The Robinson Lab studies how brain circuits involved in motivation, reward and attentional control are dysregulated in mouse models of neurodevelopmental disorders. We focus on neurofibromatosis type 1 (NF1), an autosomal dominant disorder that affects about one in 3,000 individuals due to mutations in the NF1 gene, whose protein product neurofibromin is a negative regulator of Ras-MAPK signaling.

Our research employs advanced molecular and imaging techniques, including genetically encoded calcium and neurotransmitter sensors, optogenetics, tissue clearing, and novel systemic adeno-associated viral vectors (AAV) that freely cross the blood-brain barrier. This approach allows us to probe the structure, function, and connectivity of genetically defined cell types in the brain that may contribute to cognitive symptoms in NF1 and other rasopathies. Additionally, we are utilizing systemic AAV vectors in the development of new gene therapies that we hope will eventually lead to improved treatment of pediatric diseases of the central nervous system.

Research in the J. Elliott Robinson Lab at Cincinnati Children's: Multi-color dopaminergic neurons labeled with the systemic AAV-based method Th-VAST.

Multi-color dopaminergic neurons labeled with the systemic AAV-based method Th-VAST.

Current Projects

Understanding Dopaminergic Dysfunction in NF1

The neurocognitive symptoms of neurofibromatosis type 1 (NF1) include impaired executive function, attention and spatial learning. Previous research suggests that these phenotypes could be due to defective development of dopaminergic projection neurons, which help translate relevant internal and external stimuli into motivated behavior. The Robinson Lab uses diverse molecular and imaging techniques to study these circuits in the context of Nf1 haploinsufficiency in mouse models. This includes the use of the genetically encoded dopamine sensor dLight1 to optically monitor dopamine release dynamics in awake, behaving mice; patch clamp electrophysiology; optogenetics; and viral vector-based methods for circuit mapping and morphological reconstruction. It is our hope that by uncovering circuit-level perturbations underpinning cognitive symptoms, we can lay the foundation for the development of more targeted therapies for NF1.

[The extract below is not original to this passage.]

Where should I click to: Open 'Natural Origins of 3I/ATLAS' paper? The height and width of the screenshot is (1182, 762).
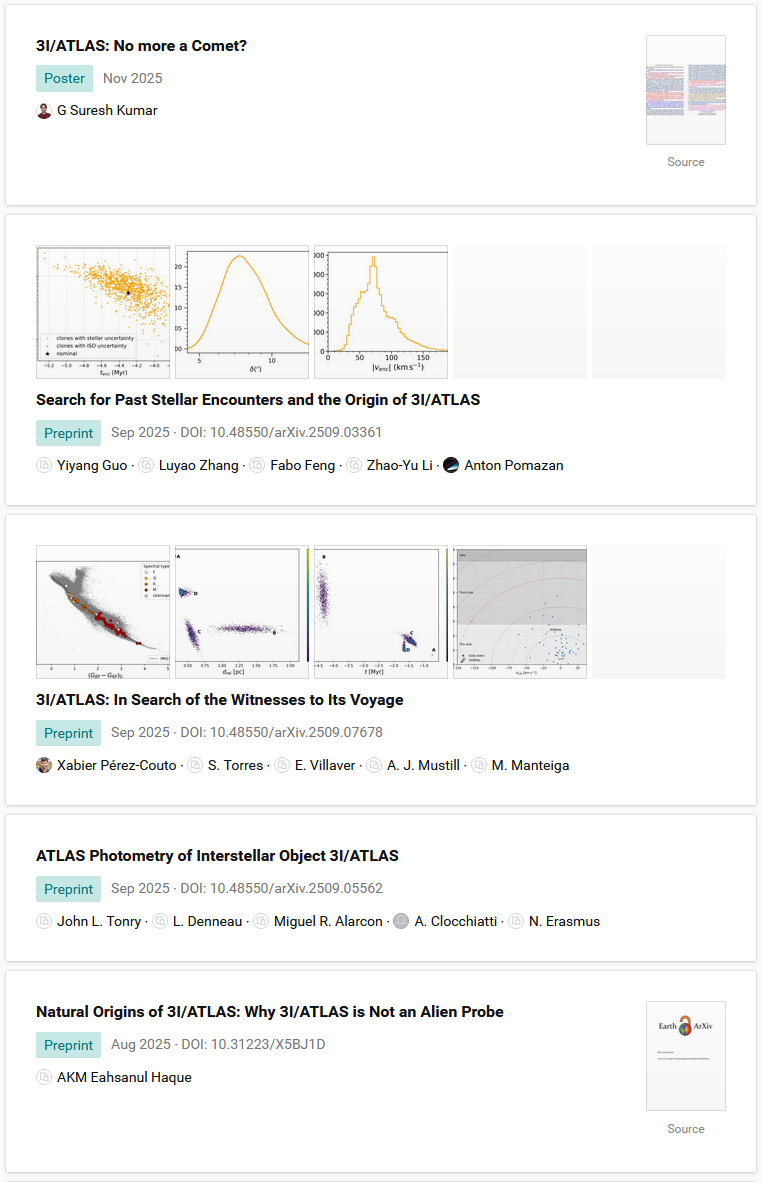pos(269,1011)
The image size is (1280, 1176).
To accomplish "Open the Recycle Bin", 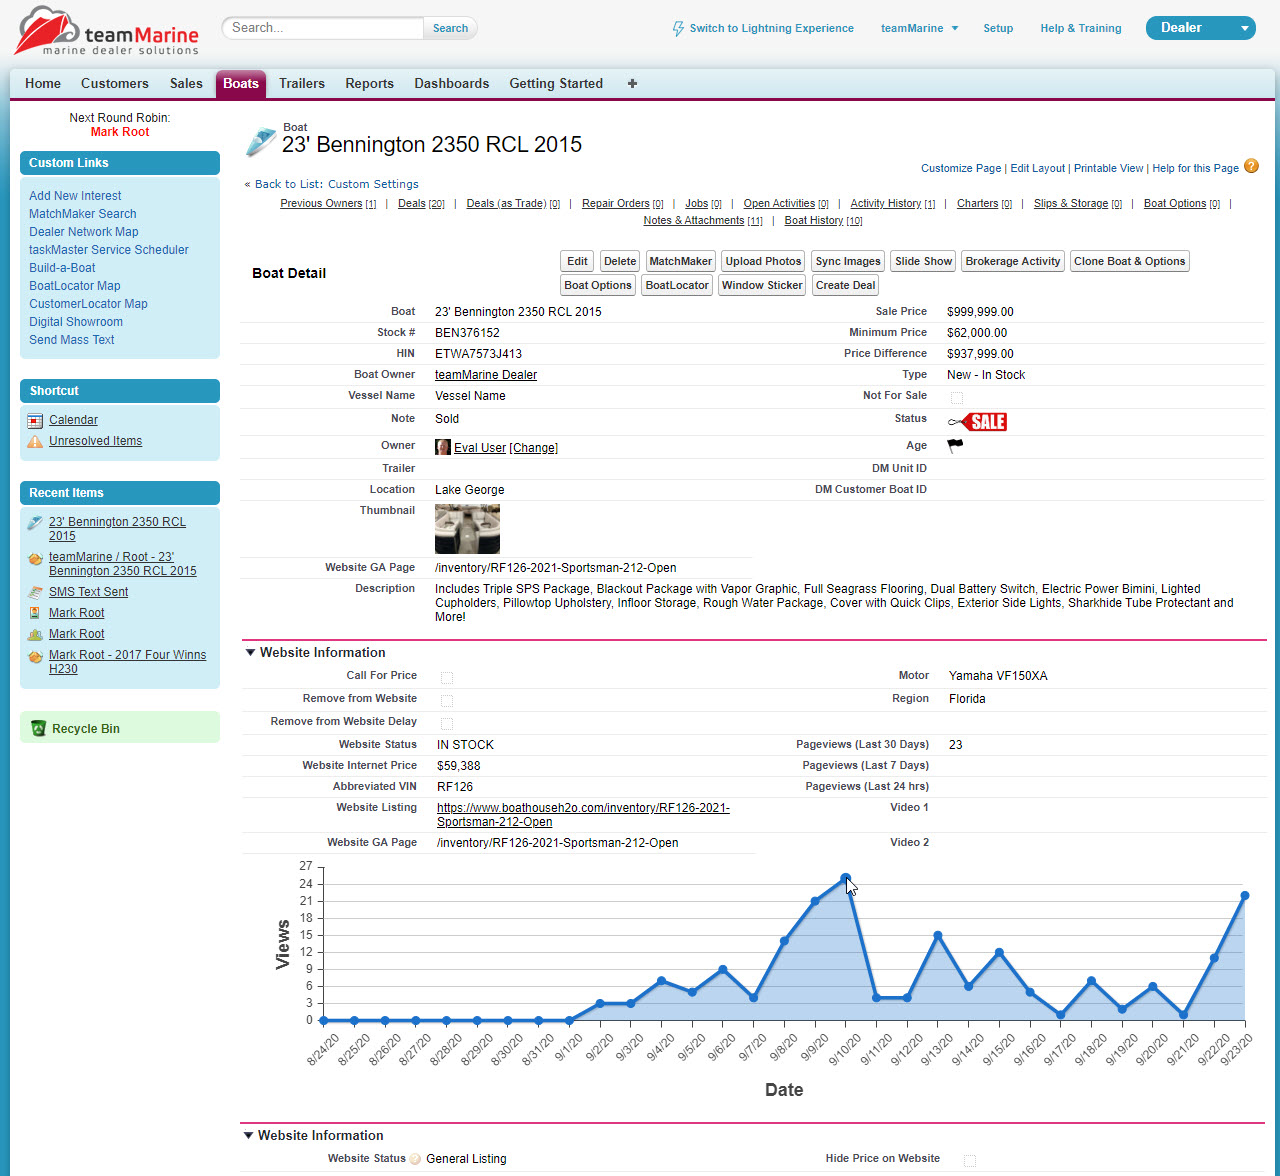I will pyautogui.click(x=86, y=728).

Development of Systemic AAV Gene Therapies

Recently, systemic adeno-associated viral (AAV) vectors, such as AAV-PHP.eB, have been developed that freely cross the blood-brain barrier to provide efficient brain-wide transgene expression after intravenous administration. This was not possible with existing AAV serotypes, such as AAV9. These new systemic AAV capsids have opened new avenues for gene therapy, genome editing, intact circuit analysis, and tool development. Our lab utilizes these viral vectors in diverse applications, including the development of gene therapies for disorders of the central nervous system. Current efforts in the Robinson Lab focus on modulating Ras-MAPK signaling pathways, which are upregulated in NF1 and other rasopathy syndromes, although we are interested in designing interventions across a broad range of pediatric neurological disorders.